Jenna Dargenzio was excited to learn of her first Daily Harvest delivery.

On May 11, she beat the subscription service’s “crumpy” lentils and leeks, part of a PR package the company hopes she will sell to her 66,000 followers on Facebook. TikTok.

The finished product looks and functions like spiced tofu pieces. It can be sprinkled on salads as a savory garnish or seasoned in tacos. She eats it for dinner around 8:30pm

Dargenzio, 32, told The Daily Beast: “At 5am on the 12th, I was thrown up, thrown up, in excruciating pain and panicking.

Marc Conklin, her husband, woke up to the sound of his crying wife hovering above the toilet. They said they decided to go to the ER.

Dargenzio, a content creator and jewelry designer living in Los Angeles, was given morphine while nurses scrambled to figure out what was wrong.

“Most of the tests came back fine. They thought I had a UTI,” she said. “They don’t know what to check.”

They took her home around 10 a.m., but as the morphine dwindled and Tylenol was powerless against her pain, she rushed back to the clinic that same afternoon.

“I ran inside, I was crying in the hallway,” she recalls.

Doctors ordered an endoscopy, which showed “a lot of inflammation,” Dargenzio said. She was bedridden for a week until the pain slowly disappeared, but that was only the beginning of her and Conklin’s nightmare. Because they had not yet linked Dargenzio’s illness to the wreckage, he ate the leftovers.

Little by little, he began to exhibit his own symptoms: dark urine, extreme itching.

“We are searching on Google What are the signs of extreme itching? and it speaks to liver damage,” says Dargenzio.

Eventually, tests showed his liver enzymes were elevated, a sign of liver damage.

“At that point, he ate the crumbs. It slowly builds up in his system and produces symptoms of intoxication. We had no clue that it was debris until Saturday when we saw Abby’s TikTok,” she explained, referring to a video by around the world Digital Creative Director Abby Sillverman who blew up #lentilgate.

In the video, Silverman goes through a scenario identical to Dargenzio’s, from picking up debris in a PR box to having to go to the hospital waiting for a bunch of test results.

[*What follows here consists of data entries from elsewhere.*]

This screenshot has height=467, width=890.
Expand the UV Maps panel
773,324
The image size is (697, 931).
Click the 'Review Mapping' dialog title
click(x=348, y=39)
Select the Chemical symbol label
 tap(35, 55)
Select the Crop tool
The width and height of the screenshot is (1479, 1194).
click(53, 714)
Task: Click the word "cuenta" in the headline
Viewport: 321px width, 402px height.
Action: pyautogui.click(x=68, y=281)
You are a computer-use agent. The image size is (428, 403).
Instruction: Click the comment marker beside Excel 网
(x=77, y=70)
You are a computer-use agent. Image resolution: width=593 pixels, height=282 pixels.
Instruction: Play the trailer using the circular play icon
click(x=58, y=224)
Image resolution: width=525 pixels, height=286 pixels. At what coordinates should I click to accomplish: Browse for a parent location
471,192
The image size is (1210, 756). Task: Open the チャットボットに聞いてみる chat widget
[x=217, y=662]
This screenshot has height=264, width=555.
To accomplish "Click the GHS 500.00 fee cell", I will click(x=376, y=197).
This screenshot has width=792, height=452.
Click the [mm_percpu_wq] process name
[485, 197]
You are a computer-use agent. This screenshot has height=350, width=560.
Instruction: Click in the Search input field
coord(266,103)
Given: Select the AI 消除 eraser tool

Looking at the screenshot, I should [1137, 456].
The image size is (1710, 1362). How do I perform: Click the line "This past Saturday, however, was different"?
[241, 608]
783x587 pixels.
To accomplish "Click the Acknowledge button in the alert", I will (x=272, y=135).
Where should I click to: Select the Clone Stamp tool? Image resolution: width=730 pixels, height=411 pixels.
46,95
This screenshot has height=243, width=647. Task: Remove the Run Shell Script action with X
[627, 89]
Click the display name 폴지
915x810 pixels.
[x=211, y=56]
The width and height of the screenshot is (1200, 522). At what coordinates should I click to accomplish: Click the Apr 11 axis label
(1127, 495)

“When I watched the video, I was like, ‘Oh my god.’ My mind was blown away. I heard it and I said, “Wait… I ate the crumbs.”

Dargenzio is one of hundreds of frustrated Daily Harvest customers who have complained of nausea, vomiting, fever, fatigue, stomach cramps, insomnia and cravings after eating the infamous lentil dish. Some people say they have had their gallbladder removed. Many of them have gather on Reddit, find solace in their similarly shocking experiences, while Daily Harvest issues synthetic statements encouraging their customers to throw away the risky beans. (Daily Harvest did not respond to a request for comment.)

Launched in 2015 by Rachel Drori, Daily Harvest markets itself as an Instagram-ready delivery service, bridging the gap between convenience and nutrition. It counts celebrities like Bobby Flay, Shaun White, Haylie Duff, Gwyneth Paltrow and Serena Williams among its investors, according to Forbesand it advertises itself wildly on social media, where its minimalist design and brimming smoothie cups are instantly recognizable to anyone who spends time on endless feeds .

Dargenzio was one of the unlucky few to receive a free product a month before it was distributed to the public, but many customers have paid the price for the privilege of being saddled with thousands of dollars in debt and as a result. medically uncertain.

Actress and freelance copywriter Caroline Sweet, 37, switched to Daily Harvest just four months ago. She’s drawn to the ease of preparing items compared to services like HelloFresh, which provide ingredients that must be prepared and cooked according to exact instructions.

“They require less assembly and I’m lazy,” she told The Daily Beast. “You just heat it up in the oven or the microwave.”

Last Tuesday night, she added crumbs to a salad she had ordered elsewhere. It was almost impossible for her to complete it.

She said: “My stomach rumbles halfway through.

She threw the food away and continued with her nightly chores, although she was a bit bothered by what she described as “upper stomach cramps”.

Thinking it wasn’t too serious, she drank some Gas-X and did a lot of exercises and stretches, pressing her knees to her stomach to ease the discomfort. She frantically searched Google for terms like “diaphragm pain” looking for something that would describe the feeling.

“Finally at 6 a.m. I called it, hobbled to the tub, started showering, lay in the tub, scheduled a remote appointment, and I was crying in the tub,” she said.

Finally at 6am I called him, hobbled to the tub, started showering, lay in the tub, scheduled a remote appointment, and I was crying in the tub…

The online doctor advised her to go to the emergency room, but Sweet lives alone and doesn’t feel comfortable driving herself in that condition. It was still early, and she didn’t want to burden her friends by asking for a ride to the hospital.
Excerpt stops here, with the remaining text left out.